Start of PROVIDED RECORDS
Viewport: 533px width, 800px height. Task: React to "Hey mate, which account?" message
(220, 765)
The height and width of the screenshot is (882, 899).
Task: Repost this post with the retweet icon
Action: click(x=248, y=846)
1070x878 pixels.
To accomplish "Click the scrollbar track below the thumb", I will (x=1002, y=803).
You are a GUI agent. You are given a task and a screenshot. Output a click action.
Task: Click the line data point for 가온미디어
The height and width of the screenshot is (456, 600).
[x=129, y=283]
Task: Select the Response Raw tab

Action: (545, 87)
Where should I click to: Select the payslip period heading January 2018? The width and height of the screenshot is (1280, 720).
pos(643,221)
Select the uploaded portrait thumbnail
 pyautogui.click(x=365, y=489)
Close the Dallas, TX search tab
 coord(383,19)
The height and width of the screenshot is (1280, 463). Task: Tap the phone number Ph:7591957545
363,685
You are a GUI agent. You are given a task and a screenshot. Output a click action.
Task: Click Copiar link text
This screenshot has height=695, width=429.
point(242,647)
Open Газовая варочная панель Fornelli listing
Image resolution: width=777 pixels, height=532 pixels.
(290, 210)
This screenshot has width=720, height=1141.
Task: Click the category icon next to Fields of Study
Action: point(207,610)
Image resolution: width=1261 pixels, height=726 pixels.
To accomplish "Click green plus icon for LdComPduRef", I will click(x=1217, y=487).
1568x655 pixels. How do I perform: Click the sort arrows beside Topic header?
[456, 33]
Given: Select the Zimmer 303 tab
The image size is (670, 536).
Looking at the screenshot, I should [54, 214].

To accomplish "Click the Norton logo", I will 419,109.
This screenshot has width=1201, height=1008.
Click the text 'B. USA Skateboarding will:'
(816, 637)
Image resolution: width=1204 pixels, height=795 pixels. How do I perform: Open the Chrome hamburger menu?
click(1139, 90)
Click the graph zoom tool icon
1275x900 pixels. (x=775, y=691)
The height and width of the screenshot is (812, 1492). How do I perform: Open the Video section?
End of PROVIDED RECORDS
**TASK GOAL**
Every entry is to be repeated exactly as it stands.

**TASK SOLUTION**
Viewport: 533px width, 800px height. Task: React to "Hey mate, which account?" message
(220, 765)
The height and width of the screenshot is (882, 899).
Task: Repost this post with the retweet icon
Action: click(x=248, y=846)
1070x878 pixels.
To accomplish "Click the scrollbar track below the thumb", I will (x=1002, y=803).
You are a GUI agent. You are given a task and a screenshot. Output a click action.
Task: Click the line data point for 가온미디어
The height and width of the screenshot is (456, 600).
[x=129, y=283]
Task: Select the Response Raw tab

Action: (545, 87)
Where should I click to: Select the payslip period heading January 2018? The width and height of the screenshot is (1280, 720).
pos(643,221)
Select the uploaded portrait thumbnail
 pyautogui.click(x=365, y=489)
Close the Dallas, TX search tab
 coord(383,19)
The height and width of the screenshot is (1280, 463). Task: Tap the phone number Ph:7591957545
363,685
You are a GUI agent. You are given a task and a screenshot. Output a click action.
Task: Click Copiar link text
This screenshot has height=695, width=429.
point(242,647)
Open Газовая варочная панель Fornelli listing
Image resolution: width=777 pixels, height=532 pixels.
(290, 210)
This screenshot has width=720, height=1141.
Task: Click the category icon next to Fields of Study
Action: point(207,610)
Image resolution: width=1261 pixels, height=726 pixels.
To accomplish "Click green plus icon for LdComPduRef", I will click(x=1217, y=487).
1568x655 pixels. How do I perform: Click the sort arrows beside Topic header?
[456, 33]
Given: Select the Zimmer 303 tab
The image size is (670, 536).
Looking at the screenshot, I should [54, 214].

To accomplish "Click the Norton logo", I will 419,109.
This screenshot has width=1201, height=1008.
Click the text 'B. USA Skateboarding will:'
(816, 637)
Image resolution: width=1204 pixels, height=795 pixels. How do I perform: Open the Chrome hamburger menu?
click(1139, 90)
Click the graph zoom tool icon
1275x900 pixels. (x=775, y=691)
The height and width of the screenshot is (812, 1492). How do I perform: Open the Video section?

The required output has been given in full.